Comparison with peers
| Comparison | Onyx Platform | Alternative |
|---|---|---|
| vs Prisma AIRS | Broader surface (adds orchestration + ROI); newer/smaller vendor | More mature; backed by PA portfolio integration |
| vs Wiz AI-SPM | Adds runtime protection + orchestration | Deeper graph + multi-cloud coverage |
| vs AgentGateway | Includes a managed AI gateway and an MCP gateway as one of five surfaces | OSS, Linux Foundation governance, narrower scope |
| vs Single guardian-agent products | Combines guardian-agent role with AI gateway and ROI tracking | Most guardian-agent-only products focus narrowly on supervision |
Critical assessment
Vendor marketing vs validated capability
The Onyx product page is the primary public source for capability claims; independent third-party validation (analyst write-ups, customer case studies, security research) is limited as of 2026-05-03. Treat the five-surface positioning as the vendor’s ambition rather than confirmed delivery. Buyers should validate (a) which surfaces are GA vs roadmap, (b) integration depth claims (100+ integrations is significant if accurate), (c) Guardian Agent capability vs marketing description, and (d) the customer count and session-volume claims.
Nomenclature is unsettled
Onyx’s marketing uses “AI Control Plane” as the umbrella positioning and “Guardian Agent” as the centerpiece, but neither term is being defined by Onyx — both are picked up from elsewhere. “Guardian Agent” specifically tracks Gartner’s Guardian Agent vendor category from the Feb 2026 Market Guide.
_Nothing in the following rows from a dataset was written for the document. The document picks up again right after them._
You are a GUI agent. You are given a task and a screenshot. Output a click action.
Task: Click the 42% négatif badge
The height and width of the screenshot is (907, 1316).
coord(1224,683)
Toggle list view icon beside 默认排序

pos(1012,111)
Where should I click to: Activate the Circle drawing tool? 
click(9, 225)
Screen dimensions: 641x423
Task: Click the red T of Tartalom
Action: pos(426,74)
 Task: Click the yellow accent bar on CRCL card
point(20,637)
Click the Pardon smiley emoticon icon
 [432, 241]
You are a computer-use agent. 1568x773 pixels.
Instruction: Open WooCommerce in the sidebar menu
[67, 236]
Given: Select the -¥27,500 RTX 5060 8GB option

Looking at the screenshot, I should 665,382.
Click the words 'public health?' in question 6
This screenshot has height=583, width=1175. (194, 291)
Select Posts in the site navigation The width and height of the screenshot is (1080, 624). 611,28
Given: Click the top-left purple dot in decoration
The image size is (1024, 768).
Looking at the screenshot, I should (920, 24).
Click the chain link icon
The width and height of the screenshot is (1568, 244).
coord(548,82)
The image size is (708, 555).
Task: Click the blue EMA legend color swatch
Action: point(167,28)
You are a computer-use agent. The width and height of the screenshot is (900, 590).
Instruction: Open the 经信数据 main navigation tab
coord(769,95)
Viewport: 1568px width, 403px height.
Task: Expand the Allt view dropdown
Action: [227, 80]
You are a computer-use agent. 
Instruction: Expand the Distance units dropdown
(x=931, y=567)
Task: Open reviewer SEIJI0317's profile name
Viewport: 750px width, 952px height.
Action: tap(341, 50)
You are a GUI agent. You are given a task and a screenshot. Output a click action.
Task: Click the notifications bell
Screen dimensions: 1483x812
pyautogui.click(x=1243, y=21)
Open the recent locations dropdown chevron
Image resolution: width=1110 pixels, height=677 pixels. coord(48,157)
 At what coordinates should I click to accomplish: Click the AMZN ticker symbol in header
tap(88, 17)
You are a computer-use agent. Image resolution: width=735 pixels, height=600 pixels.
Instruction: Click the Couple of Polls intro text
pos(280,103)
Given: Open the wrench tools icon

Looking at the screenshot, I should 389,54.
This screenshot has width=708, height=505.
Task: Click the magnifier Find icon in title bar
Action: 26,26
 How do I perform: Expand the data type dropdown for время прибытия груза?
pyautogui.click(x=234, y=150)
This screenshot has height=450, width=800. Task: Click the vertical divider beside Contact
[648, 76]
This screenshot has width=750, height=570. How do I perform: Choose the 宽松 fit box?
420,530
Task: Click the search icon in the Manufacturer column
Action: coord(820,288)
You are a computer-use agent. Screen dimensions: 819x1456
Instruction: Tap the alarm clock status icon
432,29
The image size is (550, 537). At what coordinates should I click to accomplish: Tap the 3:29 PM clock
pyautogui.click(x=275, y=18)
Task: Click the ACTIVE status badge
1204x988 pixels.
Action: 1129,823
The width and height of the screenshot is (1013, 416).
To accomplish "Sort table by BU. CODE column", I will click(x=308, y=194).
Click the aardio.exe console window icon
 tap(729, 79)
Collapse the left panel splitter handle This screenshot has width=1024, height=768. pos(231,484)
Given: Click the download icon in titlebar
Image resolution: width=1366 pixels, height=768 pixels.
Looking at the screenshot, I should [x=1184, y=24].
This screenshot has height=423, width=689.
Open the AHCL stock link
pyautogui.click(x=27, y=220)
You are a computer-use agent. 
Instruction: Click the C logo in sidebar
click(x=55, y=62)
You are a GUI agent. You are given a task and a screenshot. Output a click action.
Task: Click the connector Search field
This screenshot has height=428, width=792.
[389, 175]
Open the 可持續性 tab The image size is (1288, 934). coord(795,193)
The fact that the company has reached for an analyst category rather than a category of its own is itself a signal: the positioning is still being defined. The architecturally precise label for what Onyx actually does is closer to runtime protection + AI-SPM + AI gateway, layered together. Read the product capability claims (per-prompt/response/action interception, MCP gateway, behavioral baselining) as the load-bearing description; read the “AI control plane” wrapper as marketing scaffolding that may or may not survive into the eventual mature category language.
Open questions about Onyx
- Founding team and funding round details — not in the marketing source clipped to
.raw/- Specific GA dates for each of the five product surfaces — single-page marketing does not enumerate
- Pricing and licensing model — not published
- Customer references — published metrics aggregate but do not name customers
- Relationship to OSS AI gateway — the marketing claim says “fully-managed, OSS AI gateway” but does not name which OSS gateway is the upstream
CMM positioning
If the platform delivers as advertised, an Onyx-anchored deployment would target:
- D2 (Identity & Access) L3+ via discovery and policy enforcement
- D3 (Runtime Guardrails) L3+ via real-time protection
- D5 (Human Oversight Architecture) L3 via Guardian Agent
- D6 (Supply Chain) L3 via supply-chain risk coverage
- D7 (Observability & Audit) L4 via session replay + behavioral baselining
- D8 (Audit, Accountability, Forensics) L3+ via SIEM/SOAR integration + audit trail
The product is a candidate for the enterprise recommended stack as a “single-pane-of-glass” alternative to assembling Wiz AI-SPM + Prisma AIRS + AgentGateway separately. Validation of that positioning requires independent assessment beyond the marketing source.